[Items listed in a dataset]

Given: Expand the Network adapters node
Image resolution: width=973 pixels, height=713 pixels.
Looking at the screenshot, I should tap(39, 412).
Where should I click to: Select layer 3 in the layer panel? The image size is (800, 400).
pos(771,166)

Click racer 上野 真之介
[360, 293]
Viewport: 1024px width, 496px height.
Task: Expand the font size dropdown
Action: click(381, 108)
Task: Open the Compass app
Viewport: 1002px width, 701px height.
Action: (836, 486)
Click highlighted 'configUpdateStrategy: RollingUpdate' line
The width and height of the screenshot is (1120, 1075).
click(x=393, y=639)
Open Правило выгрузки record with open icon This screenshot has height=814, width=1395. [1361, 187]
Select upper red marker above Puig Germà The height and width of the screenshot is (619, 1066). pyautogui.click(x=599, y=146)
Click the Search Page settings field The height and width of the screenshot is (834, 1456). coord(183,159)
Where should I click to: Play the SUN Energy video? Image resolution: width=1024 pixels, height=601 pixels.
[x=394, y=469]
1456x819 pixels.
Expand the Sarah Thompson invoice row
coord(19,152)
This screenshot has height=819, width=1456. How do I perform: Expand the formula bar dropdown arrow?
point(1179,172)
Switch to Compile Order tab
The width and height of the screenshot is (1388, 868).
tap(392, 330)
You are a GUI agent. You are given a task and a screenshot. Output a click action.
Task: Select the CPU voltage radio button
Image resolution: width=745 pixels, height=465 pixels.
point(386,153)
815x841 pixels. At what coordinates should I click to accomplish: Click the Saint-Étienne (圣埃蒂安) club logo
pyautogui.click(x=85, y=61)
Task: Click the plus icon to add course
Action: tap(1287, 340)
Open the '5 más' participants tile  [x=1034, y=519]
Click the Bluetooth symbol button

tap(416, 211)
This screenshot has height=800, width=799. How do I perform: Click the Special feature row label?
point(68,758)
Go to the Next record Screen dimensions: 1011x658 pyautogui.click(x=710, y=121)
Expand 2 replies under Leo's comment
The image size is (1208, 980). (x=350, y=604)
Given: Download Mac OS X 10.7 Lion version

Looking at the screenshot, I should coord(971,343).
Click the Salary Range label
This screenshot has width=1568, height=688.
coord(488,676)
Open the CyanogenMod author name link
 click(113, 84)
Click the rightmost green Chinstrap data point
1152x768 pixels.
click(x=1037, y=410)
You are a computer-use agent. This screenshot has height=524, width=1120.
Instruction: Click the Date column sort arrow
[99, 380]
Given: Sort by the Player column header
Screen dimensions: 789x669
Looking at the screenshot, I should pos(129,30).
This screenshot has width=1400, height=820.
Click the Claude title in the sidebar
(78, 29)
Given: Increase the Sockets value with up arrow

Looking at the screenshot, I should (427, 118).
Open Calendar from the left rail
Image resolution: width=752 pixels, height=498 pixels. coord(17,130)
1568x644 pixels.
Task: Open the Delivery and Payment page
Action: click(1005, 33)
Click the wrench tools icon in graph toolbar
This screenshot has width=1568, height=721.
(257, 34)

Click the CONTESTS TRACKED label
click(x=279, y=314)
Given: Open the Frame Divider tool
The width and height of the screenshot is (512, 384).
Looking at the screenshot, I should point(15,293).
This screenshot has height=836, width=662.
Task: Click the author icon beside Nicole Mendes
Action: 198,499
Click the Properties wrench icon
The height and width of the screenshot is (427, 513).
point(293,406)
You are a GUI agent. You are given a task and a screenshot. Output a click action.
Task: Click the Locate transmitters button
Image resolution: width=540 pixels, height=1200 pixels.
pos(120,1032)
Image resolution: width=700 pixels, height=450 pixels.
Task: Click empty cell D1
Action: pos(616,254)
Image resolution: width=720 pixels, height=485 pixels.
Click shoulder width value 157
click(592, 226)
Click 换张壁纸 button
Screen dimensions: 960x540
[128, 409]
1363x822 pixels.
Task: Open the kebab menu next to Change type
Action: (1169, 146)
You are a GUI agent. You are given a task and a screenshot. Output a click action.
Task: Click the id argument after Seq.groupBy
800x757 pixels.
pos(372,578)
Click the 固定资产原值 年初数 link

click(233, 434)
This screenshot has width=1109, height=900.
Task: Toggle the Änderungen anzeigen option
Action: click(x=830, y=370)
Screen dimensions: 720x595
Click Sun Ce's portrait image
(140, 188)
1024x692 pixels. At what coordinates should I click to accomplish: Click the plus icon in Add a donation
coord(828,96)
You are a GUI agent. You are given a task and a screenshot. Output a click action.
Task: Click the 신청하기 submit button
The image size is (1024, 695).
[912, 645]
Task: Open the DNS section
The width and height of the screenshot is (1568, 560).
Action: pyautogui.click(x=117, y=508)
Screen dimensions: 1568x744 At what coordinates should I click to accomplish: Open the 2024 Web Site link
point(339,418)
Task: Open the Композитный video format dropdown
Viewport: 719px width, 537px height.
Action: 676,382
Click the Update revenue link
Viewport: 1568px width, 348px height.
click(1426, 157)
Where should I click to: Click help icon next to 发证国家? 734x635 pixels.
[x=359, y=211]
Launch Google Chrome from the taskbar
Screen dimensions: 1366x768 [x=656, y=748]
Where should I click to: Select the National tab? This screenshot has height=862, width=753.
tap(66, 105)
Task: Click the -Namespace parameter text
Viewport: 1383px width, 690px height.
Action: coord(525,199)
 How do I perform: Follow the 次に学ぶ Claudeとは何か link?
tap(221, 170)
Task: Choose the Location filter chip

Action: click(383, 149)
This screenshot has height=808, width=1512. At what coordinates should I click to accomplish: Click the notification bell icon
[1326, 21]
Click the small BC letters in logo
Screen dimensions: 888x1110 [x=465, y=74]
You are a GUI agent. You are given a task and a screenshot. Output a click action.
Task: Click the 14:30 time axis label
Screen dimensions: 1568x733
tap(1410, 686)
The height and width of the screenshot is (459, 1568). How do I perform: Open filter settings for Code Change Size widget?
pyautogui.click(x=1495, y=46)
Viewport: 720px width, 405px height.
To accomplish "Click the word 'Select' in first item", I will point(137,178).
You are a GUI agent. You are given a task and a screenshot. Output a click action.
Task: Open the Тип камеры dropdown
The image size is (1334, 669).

**What the exercise asks**
The full set of entries should be transcribed exactly.

**Solved problem**
Given: Expand the Network adapters node
Image resolution: width=973 pixels, height=713 pixels.
Looking at the screenshot, I should tap(39, 412).
Where should I click to: Select layer 3 in the layer panel? The image size is (800, 400).
pos(771,166)

Click racer 上野 真之介
[360, 293]
Viewport: 1024px width, 496px height.
Task: Expand the font size dropdown
Action: click(381, 108)
Task: Open the Compass app
Viewport: 1002px width, 701px height.
Action: (836, 486)
Click highlighted 'configUpdateStrategy: RollingUpdate' line
The width and height of the screenshot is (1120, 1075).
click(x=393, y=639)
Open Правило выгрузки record with open icon This screenshot has height=814, width=1395. [1361, 187]
Select upper red marker above Puig Germà The height and width of the screenshot is (619, 1066). pyautogui.click(x=599, y=146)
Click the Search Page settings field The height and width of the screenshot is (834, 1456). coord(183,159)
Where should I click to: Play the SUN Energy video? Image resolution: width=1024 pixels, height=601 pixels.
[x=394, y=469]
1456x819 pixels.
Expand the Sarah Thompson invoice row
coord(19,152)
This screenshot has height=819, width=1456. How do I perform: Expand the formula bar dropdown arrow?
point(1179,172)
Switch to Compile Order tab
The width and height of the screenshot is (1388, 868).
tap(392, 330)
You are a GUI agent. You are given a task and a screenshot. Output a click action.
Task: Select the CPU voltage radio button
Image resolution: width=745 pixels, height=465 pixels.
point(386,153)
815x841 pixels. At what coordinates should I click to accomplish: Click the Saint-Étienne (圣埃蒂安) club logo
pyautogui.click(x=85, y=61)
Task: Click the plus icon to add course
Action: tap(1287, 340)
Open the '5 más' participants tile  [x=1034, y=519]
Click the Bluetooth symbol button

tap(416, 211)
This screenshot has height=800, width=799. How do I perform: Click the Special feature row label?
point(68,758)
Go to the Next record Screen dimensions: 1011x658 pyautogui.click(x=710, y=121)
Expand 2 replies under Leo's comment
The image size is (1208, 980). (x=350, y=604)
Given: Download Mac OS X 10.7 Lion version

Looking at the screenshot, I should coord(971,343).
Click the Salary Range label
This screenshot has width=1568, height=688.
coord(488,676)
Open the CyanogenMod author name link
 click(113, 84)
Click the rightmost green Chinstrap data point
1152x768 pixels.
click(x=1037, y=410)
You are a computer-use agent. This screenshot has height=524, width=1120.
Instruction: Click the Date column sort arrow
[99, 380]
Given: Sort by the Player column header
Screen dimensions: 789x669
Looking at the screenshot, I should pos(129,30).
This screenshot has width=1400, height=820.
Click the Claude title in the sidebar
(78, 29)
Given: Increase the Sockets value with up arrow

Looking at the screenshot, I should (427, 118).
Open Calendar from the left rail
Image resolution: width=752 pixels, height=498 pixels. coord(17,130)
1568x644 pixels.
Task: Open the Delivery and Payment page
Action: click(1005, 33)
Click the wrench tools icon in graph toolbar
This screenshot has width=1568, height=721.
(257, 34)

Click the CONTESTS TRACKED label
click(x=279, y=314)
Given: Open the Frame Divider tool
The width and height of the screenshot is (512, 384).
Looking at the screenshot, I should point(15,293).
This screenshot has height=836, width=662.
Task: Click the author icon beside Nicole Mendes
Action: 198,499
Click the Properties wrench icon
The height and width of the screenshot is (427, 513).
point(293,406)
You are a GUI agent. You are given a task and a screenshot. Output a click action.
Task: Click the Locate transmitters button
Image resolution: width=540 pixels, height=1200 pixels.
pos(120,1032)
Image resolution: width=700 pixels, height=450 pixels.
Task: Click empty cell D1
Action: pos(616,254)
Image resolution: width=720 pixels, height=485 pixels.
Click shoulder width value 157
click(592, 226)
Click 换张壁纸 button
Screen dimensions: 960x540
[128, 409]
1363x822 pixels.
Task: Open the kebab menu next to Change type
Action: (1169, 146)
You are a GUI agent. You are given a task and a screenshot. Output a click action.
Task: Click the id argument after Seq.groupBy
800x757 pixels.
pos(372,578)
Click the 固定资产原值 年初数 link

click(233, 434)
This screenshot has width=1109, height=900.
Task: Toggle the Änderungen anzeigen option
Action: click(x=830, y=370)
Screen dimensions: 720x595
Click Sun Ce's portrait image
(140, 188)
1024x692 pixels. At what coordinates should I click to accomplish: Click the plus icon in Add a donation
coord(828,96)
You are a GUI agent. You are given a task and a screenshot. Output a click action.
Task: Click the 신청하기 submit button
The image size is (1024, 695).
[912, 645]
Task: Open the DNS section
The width and height of the screenshot is (1568, 560).
Action: pyautogui.click(x=117, y=508)
Screen dimensions: 1568x744 At what coordinates should I click to accomplish: Open the 2024 Web Site link
point(339,418)
Task: Open the Композитный video format dropdown
Viewport: 719px width, 537px height.
Action: 676,382
Click the Update revenue link
Viewport: 1568px width, 348px height.
click(1426, 157)
Where should I click to: Click help icon next to 发证国家? 734x635 pixels.
[x=359, y=211]
Launch Google Chrome from the taskbar
Screen dimensions: 1366x768 [x=656, y=748]
Where should I click to: Select the National tab? This screenshot has height=862, width=753.
tap(66, 105)
Task: Click the -Namespace parameter text
Viewport: 1383px width, 690px height.
Action: coord(525,199)
 How do I perform: Follow the 次に学ぶ Claudeとは何か link?
tap(221, 170)
Task: Choose the Location filter chip

Action: click(383, 149)
This screenshot has height=808, width=1512. At what coordinates should I click to accomplish: Click the notification bell icon
[1326, 21]
Click the small BC letters in logo
Screen dimensions: 888x1110 [x=465, y=74]
You are a GUI agent. You are given a task and a screenshot. Output a click action.
Task: Click the 14:30 time axis label
Screen dimensions: 1568x733
tap(1410, 686)
The height and width of the screenshot is (459, 1568). How do I perform: Open filter settings for Code Change Size widget?
pyautogui.click(x=1495, y=46)
Viewport: 720px width, 405px height.
To accomplish "Click the word 'Select' in first item", I will point(137,178).
You are a GUI agent. You are given a task and a screenshot. Output a click action.
Task: Open the Тип камеры dropdown
The image size is (1334, 669).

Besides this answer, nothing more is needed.